:: What you are asked to do ::
The required output is the line containing "СООБЩИТЬ В РЕДАКЦИЮ ОБ ОШИБКЕ (804, 1119)" and every line after it, transcribed exactly through the end of the data below.

(Screenshot grounding data)
____

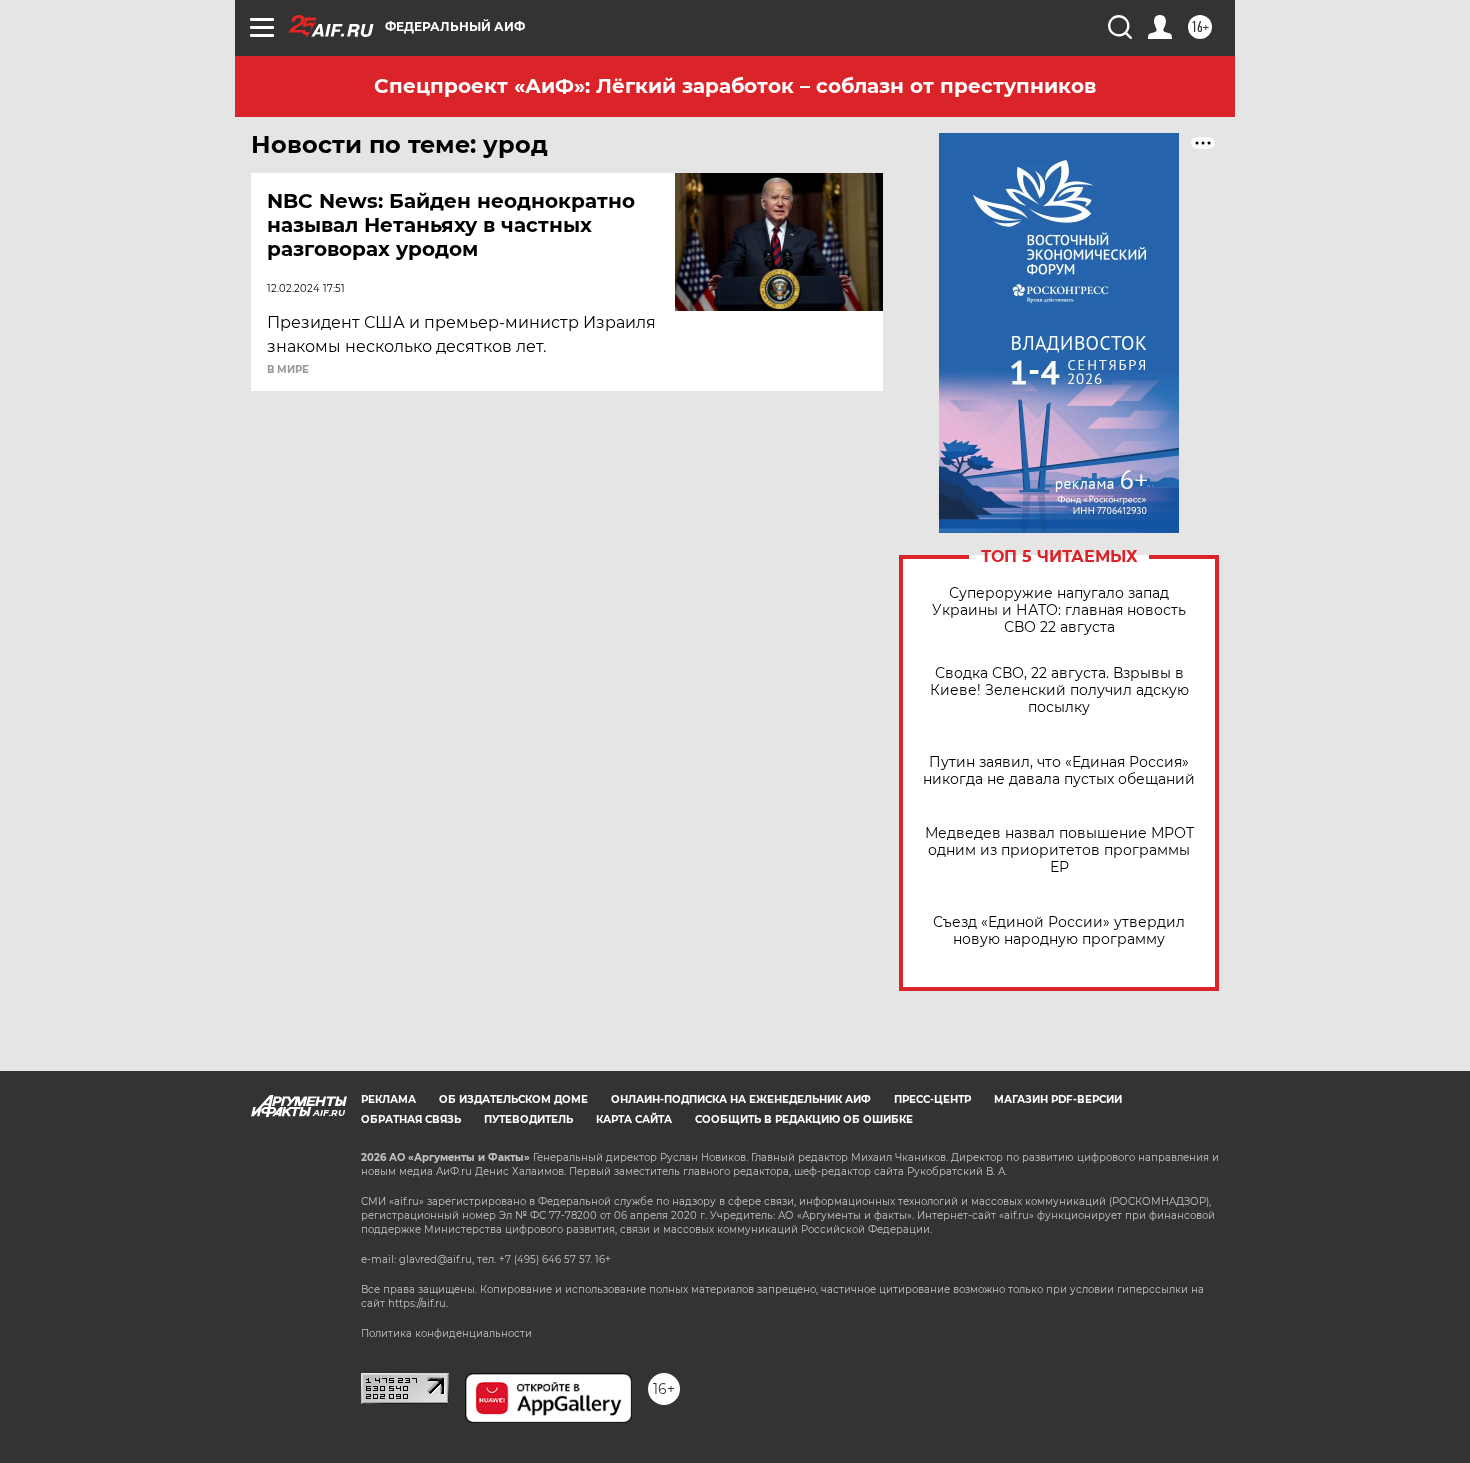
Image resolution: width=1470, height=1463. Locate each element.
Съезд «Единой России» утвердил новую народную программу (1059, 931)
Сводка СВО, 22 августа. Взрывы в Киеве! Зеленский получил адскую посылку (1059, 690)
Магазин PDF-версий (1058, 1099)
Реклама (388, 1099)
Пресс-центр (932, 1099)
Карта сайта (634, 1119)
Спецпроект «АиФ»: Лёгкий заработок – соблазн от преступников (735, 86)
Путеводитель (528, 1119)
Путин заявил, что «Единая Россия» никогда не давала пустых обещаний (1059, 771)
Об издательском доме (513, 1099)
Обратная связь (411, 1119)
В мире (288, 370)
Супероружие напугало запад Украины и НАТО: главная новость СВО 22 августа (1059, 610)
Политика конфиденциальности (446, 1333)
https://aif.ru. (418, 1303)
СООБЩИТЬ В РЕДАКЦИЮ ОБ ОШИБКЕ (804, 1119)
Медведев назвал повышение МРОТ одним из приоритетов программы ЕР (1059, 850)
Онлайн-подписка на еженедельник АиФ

____

:: Answer section ::
СООБЩИТЬ В РЕДАКЦИЮ ОБ ОШИБКЕ (804, 1119)
Медведев назвал повышение МРОТ одним из приоритетов программы ЕР (1059, 850)
Онлайн-подписка на еженедельник АиФ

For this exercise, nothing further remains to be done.